Orpa
パプア州ビアク島出身のテオ・ルマンサラ監督の初監督作品。パプアの抱える問題や現状、また人々の生きる強さを描く。
文・横山裕一
パプアの山岳部に住む貧しい家庭で親に反発して自らの夢を求めて行動に出る少女の物語。本作品はインドネシアをはじめオランダやロシア、アメリカなど5カ国・7つの国際映画祭で上映されていて、今回の一般公開に至る。
舞台は山岳パプア州のジャングルに囲まれた村で、小学校卒業間近の少女オルパは父親からジャヤプラに住む金持ちの男性と縁談が決まったことを突然告げられる。勉強熱心なオルパは身の回りにある植物の薬用効果に興味を持っていて、進学して植物医学の道を希望していた。しかし、父親はオルパの将来への夢どころか、現在の学校も卒業する必要はなく即刻主婦業に専念するよう言い放つ。意を決したオルパはある夜、家出しジャングルに一人分け入る。山岳部の都市ワメナに行き、夢を貫いて専門の学校に通うためだった。
山中でオルパはジャカルタから来た男性リアンと偶然出会い、ジャングル行を共にする。彼はミュージシャンで山中の動物の鳴き声など自然音源を録音するためにパプアの山中まで来ていたが、現地の案内人がクマに襲われて死亡したため怖くなって逃げていた途中だった。一方、娘の家出に怒る父親と案内人の遺体を見つけ殺人と考えた村人らがオルパとリアンの行方を追い始める……。
作品では主人公の少女が向学心や将来の夢を求める強い意志を持つ姿を通して、貧困という現実の前に教育をはじめ子供たちの自由な自立さえ満足に立ち行かないパプアの現状を明らかにしている。金のために娘の縁談を勝手に決める父親が象徴的だ。母親もオルパの家出に気づき食べ物を持たせるなど理解を示したものの、はじめはオルパに「祖父も父親も常に貧困で苦労してきた」と縁談の説得をしている。パプアでは実際に貧困に伴い、結納金を得るために親が低年齢の子供を結婚させる事が度々あり、子供に対する深刻な人権問題として指摘されている。しかも、正妻でない場合が多いという。作品内のオルパの縁談も第二夫人としての設定である。
パプアはインドネシアでも最も貧困率の高い地域で、2023年3月時点での旧パプア州(現在のパプア州、山岳パプア州、中パプア州、南パプア州)の貧困率は26.03%にのぼる。2番目は旧西パプア州(現在の西パプア州、南西パプア州)で20.49%。最も貧困率が低い州は首都ジャカルタの4.44%と、地域的な経済格差は大きくかけ離れていて、これがパプアでの独立運動が続く要因の一つともなっている。(データはいずれも中央統計庁=BPS)
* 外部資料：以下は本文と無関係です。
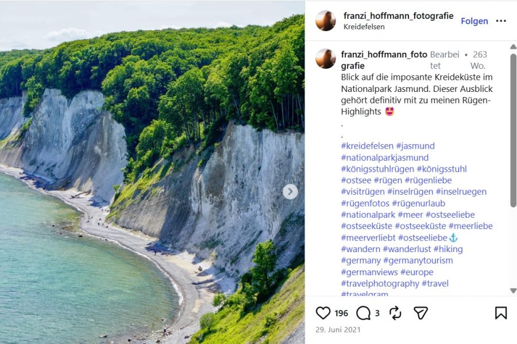517x344 pixels.
Task: Open the avatar beside the caption
Action: 326,59
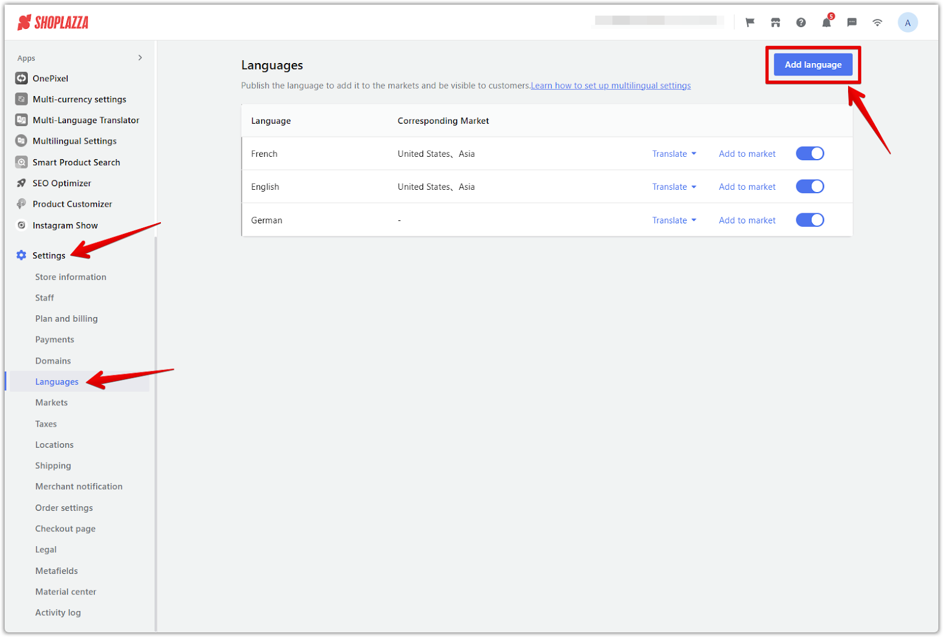The width and height of the screenshot is (943, 637).
Task: Click the Shoplazza logo
Action: pos(53,23)
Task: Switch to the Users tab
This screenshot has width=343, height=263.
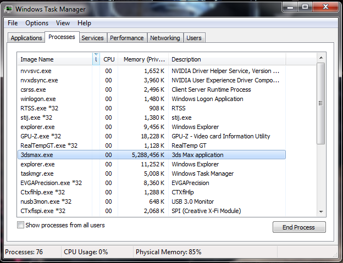Action: (194, 38)
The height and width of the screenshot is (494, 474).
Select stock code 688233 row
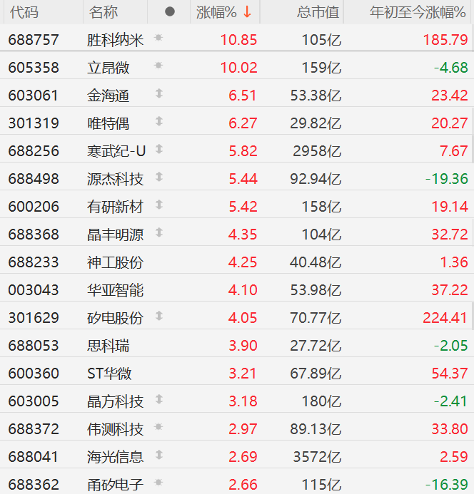pyautogui.click(x=34, y=262)
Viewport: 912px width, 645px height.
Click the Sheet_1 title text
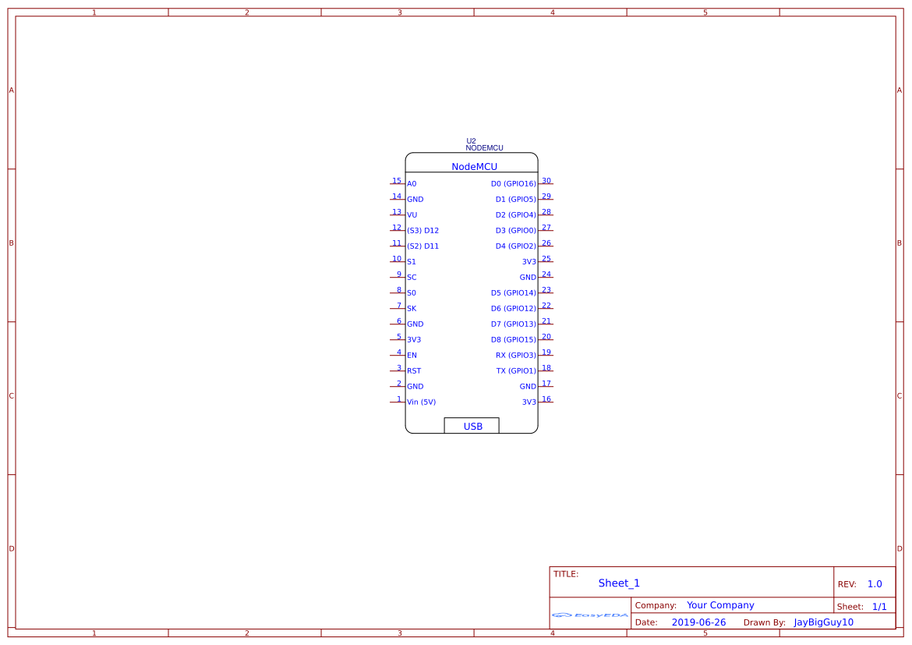pyautogui.click(x=618, y=583)
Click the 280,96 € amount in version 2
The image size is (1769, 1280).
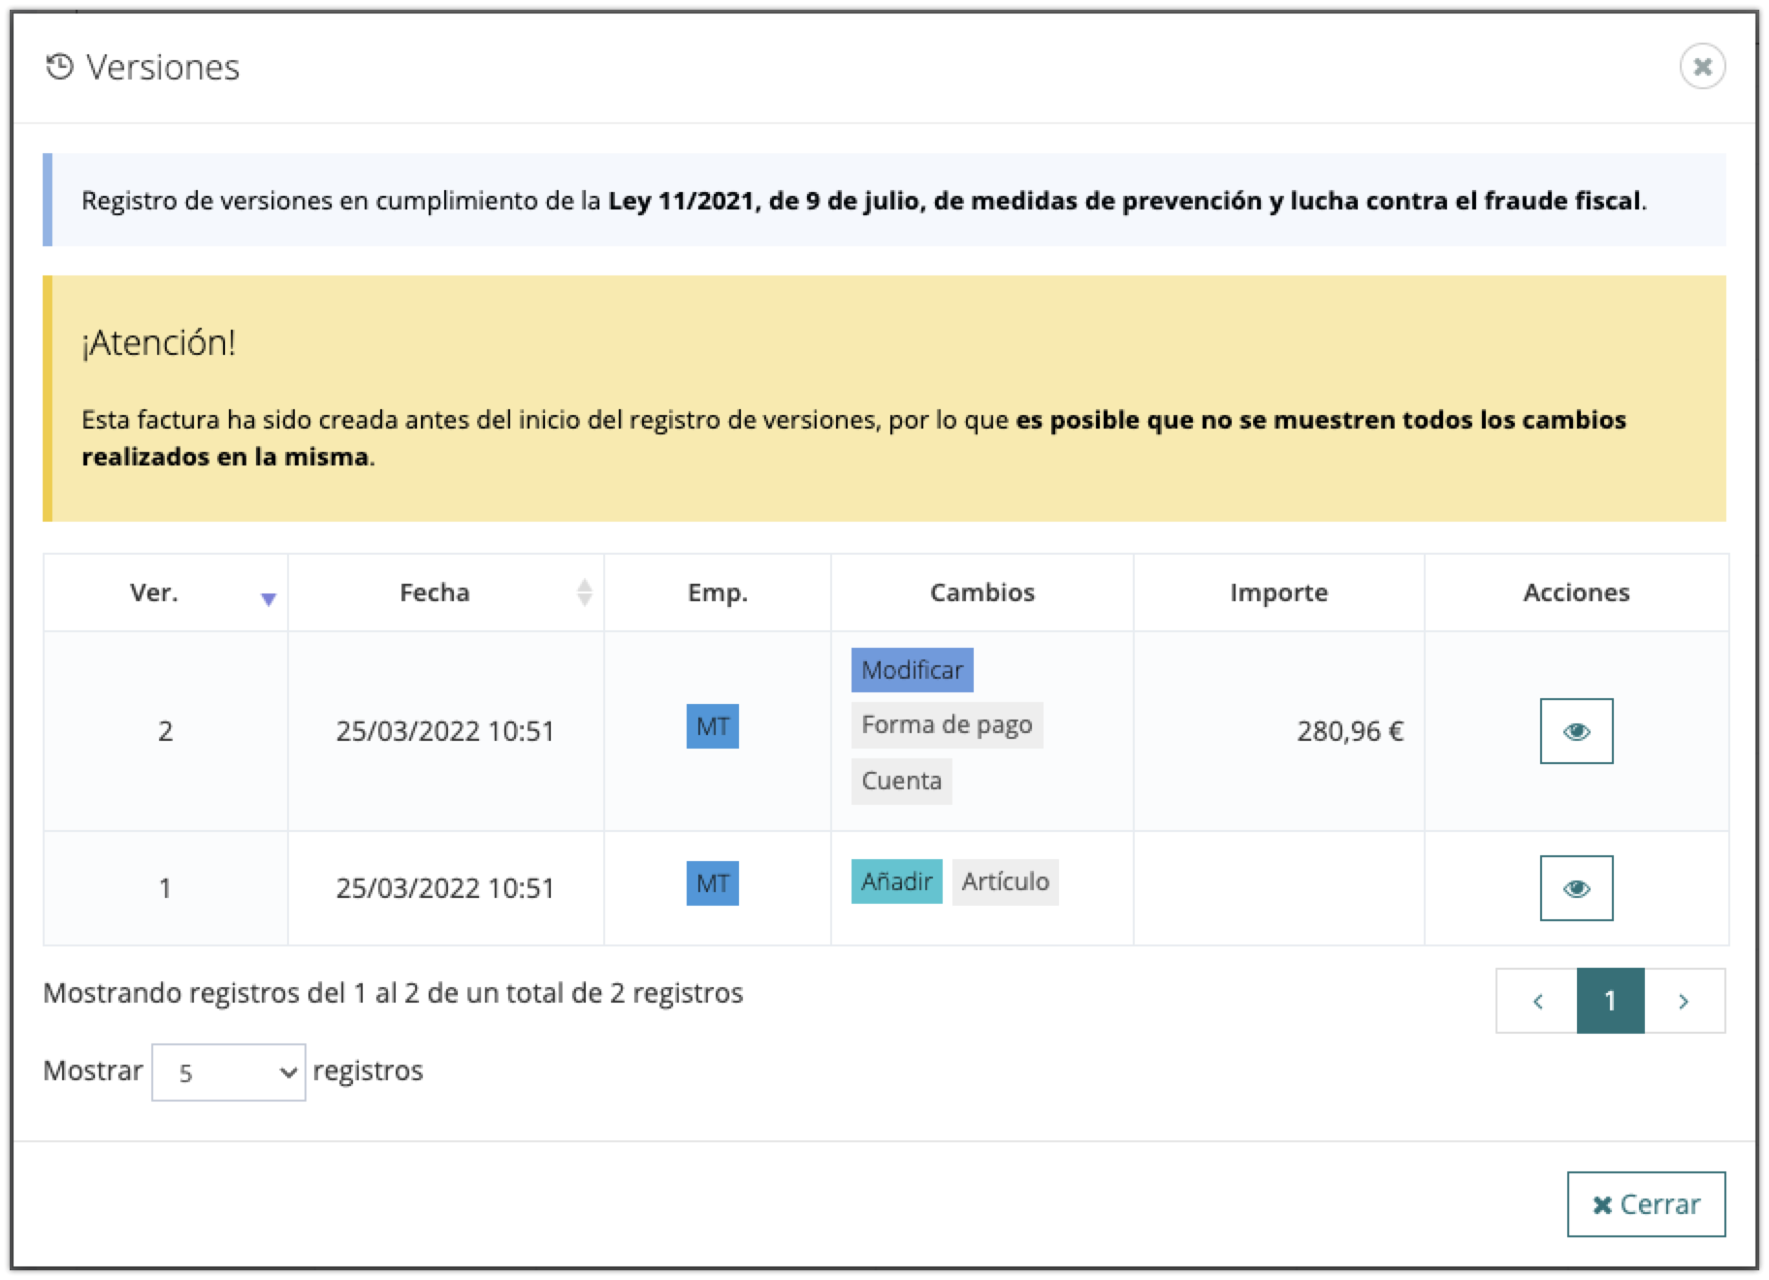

また山岳部という辺境地でもあるため、子供たちのための教育環境が満足でない現状も作品では描かれている。様々な図書類も支援団体による寄贈に頼らざるを得ない状況で、植物の薬用効果に関する本を大事にするオルパが話す、「この続き(続巻)をいつ読めるか分からない。だからこの本を何度も繰り返し読んでいる」とのセリフが印象深い。
作品内ドラマの中心であるオルパとリアンのジャングル行では、オルパの頼もしさが際立つ。オルパが地元でジャングルに慣れている面もあるが、野宿のための薪を手早く集めて点火する一方で、同行するリアンが10歳以上年上にも関わらず山の中では何もできない上、携帯電話のGPSを頼りにして道を間違えるなど、都会育ちと自然育ちの対照的な姿も描かれている。
道中、薬用効果のある樹木の葉を集めるオルパに対してリアンは「(既製)薬を使えばいいじゃないか」と笑うが、追っ手に見つかり逃げる途中にオルパが怪我をした際、近くにあった消毒効果のある葉を咀嚼して傷口に当てる姿にリアンも感心する。オルパのしっかりとした大人びた態度、的確な行動からも、親に反発してでも自らの夢を追い求めようとする意志の強さが窺える。
監督は脚本も手がけたテオ・ルマンサラ監督で第二次大戦時、日本軍が玉砕したことでも知られるパプア州ビアク島の出身。本作品はジャカルタの映画制作会社のコンテストで選ばれて制作が実現したもので、同監督の初作品である。スタッフや出演者もほとんどがパプア民族で、出演者はほとんどが素人から選ばれている。主役オルパ役のオルシラ・ムリブは小学生とは思えないほど背が高い女性だが、朴訥とした演技が役にはまっている。パプア民族によるパプアを描いたこの作品はパプアの抱える問題や現状、また人々の生きる強さが的確に描かれている。同監督によるパプアを描いた次回作も期待したい。